Asking because we've shipped 220+ health tech projects at Momentum and the answer is almost always the same: wearable integrations.
Not the AI. Not the UX. Not the business model. The data layer.
Garmin, Whoop, Apple Health, Oura - every provider has a different auth flow, different data format, different rate limits, different webhook structure. Garmin sends XML. Whoop sends JSON but paginates differently than Oura. Apple Health needs on-device processing. Samsung has its own SDK.
A team of 3 engineers can spend 3-4 months just getting data flowing from 3-4 providers. Then another month normalizing it so you can actually compare a Garmin sleep session with a Whoop one.

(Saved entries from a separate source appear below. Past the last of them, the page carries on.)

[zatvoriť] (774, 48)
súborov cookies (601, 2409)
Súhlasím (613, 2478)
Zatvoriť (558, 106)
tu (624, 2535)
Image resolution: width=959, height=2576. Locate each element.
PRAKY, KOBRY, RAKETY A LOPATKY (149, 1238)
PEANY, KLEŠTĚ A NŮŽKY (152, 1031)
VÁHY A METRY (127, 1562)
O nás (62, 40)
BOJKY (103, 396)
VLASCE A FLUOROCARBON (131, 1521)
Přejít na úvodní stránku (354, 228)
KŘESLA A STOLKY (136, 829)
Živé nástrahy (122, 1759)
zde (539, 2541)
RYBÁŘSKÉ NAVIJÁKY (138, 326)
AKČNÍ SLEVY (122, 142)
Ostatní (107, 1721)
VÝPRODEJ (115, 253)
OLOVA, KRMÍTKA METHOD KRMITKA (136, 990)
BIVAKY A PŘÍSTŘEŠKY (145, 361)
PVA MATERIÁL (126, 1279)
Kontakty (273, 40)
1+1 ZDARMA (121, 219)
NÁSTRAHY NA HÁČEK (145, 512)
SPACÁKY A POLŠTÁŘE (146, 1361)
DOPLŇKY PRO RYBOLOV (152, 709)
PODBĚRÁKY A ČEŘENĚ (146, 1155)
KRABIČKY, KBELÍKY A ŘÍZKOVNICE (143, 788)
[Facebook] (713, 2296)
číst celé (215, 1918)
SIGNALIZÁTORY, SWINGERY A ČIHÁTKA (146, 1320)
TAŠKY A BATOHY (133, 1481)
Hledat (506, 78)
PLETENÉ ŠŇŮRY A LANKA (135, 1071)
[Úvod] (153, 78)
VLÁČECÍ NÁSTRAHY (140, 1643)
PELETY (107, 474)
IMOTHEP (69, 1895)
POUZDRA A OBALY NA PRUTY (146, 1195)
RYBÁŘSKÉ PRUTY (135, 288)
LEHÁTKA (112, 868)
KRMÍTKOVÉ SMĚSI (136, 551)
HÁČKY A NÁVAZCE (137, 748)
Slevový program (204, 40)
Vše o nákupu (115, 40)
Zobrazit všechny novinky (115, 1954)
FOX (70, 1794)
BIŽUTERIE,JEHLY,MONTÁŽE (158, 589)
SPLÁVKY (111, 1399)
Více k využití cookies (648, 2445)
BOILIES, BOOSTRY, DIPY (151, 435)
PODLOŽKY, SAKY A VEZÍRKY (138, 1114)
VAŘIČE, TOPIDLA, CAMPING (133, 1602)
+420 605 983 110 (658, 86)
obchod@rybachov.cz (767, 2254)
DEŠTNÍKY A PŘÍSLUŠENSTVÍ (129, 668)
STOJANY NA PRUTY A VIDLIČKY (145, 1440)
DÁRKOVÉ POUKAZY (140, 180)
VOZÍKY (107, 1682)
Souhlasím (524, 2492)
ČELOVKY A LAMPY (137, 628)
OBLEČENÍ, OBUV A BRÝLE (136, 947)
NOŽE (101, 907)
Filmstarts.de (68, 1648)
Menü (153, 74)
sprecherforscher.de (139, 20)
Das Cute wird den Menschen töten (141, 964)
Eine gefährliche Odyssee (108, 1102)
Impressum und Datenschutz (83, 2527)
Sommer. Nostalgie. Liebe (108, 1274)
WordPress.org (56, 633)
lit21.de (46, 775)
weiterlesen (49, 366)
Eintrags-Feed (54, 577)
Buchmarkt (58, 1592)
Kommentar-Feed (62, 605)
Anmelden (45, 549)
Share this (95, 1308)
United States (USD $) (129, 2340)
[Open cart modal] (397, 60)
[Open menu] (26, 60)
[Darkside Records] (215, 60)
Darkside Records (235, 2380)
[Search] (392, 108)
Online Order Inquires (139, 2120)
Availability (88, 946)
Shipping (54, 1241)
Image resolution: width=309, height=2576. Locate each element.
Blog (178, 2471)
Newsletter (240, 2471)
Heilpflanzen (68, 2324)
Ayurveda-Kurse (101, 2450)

That's 4-5 months before you've written a single line of actual product code.
And then you realize you still need to build health scoring. What does "good recovery" mean for your users? How do you calculate it consistently across 5 different devices? What's the HRV baseline for a 60-year-old versus a 25-year-old? Another few months of research and engineering.
That's why we built Open Wearables and launched it today on Product Hunt. Open-source platform: one API for multiple wearable providers, open health scoring algorithms you can actually read and modify, and an AI reasoning engine via MCP server. MIT licensed, self-hosted, $0 per user.
The goal was simple: the boring infrastructure should be free and open so teams can spend their time on what actually makes their product different.
Curious what others have run into. What killed the most time on your health project? And if this resonates, would love your support today.

Replies
I’ve been through this , and I completely agree, the data layer eats your timeline alive. for me , authentication flows alone were a nightmare.
@deangelo_hinkle do you also handle historical backfills cleanly?
@deangelo_hinkle @henry_lindsey honestly, I underestimated how messy wearable data is until I built something myself. I thought APIs would be the easy part, but consistency killed me.
@deangelo_hinkle For me, the hardest part was explaining to stakeholders why “just connecting devices” takes months. It sounds simple until you hit rate limits, missing fields, and weird timestamps.
@deangelo_hinkle @shawn_idrees how flexible is it if I want to plug in my own models later?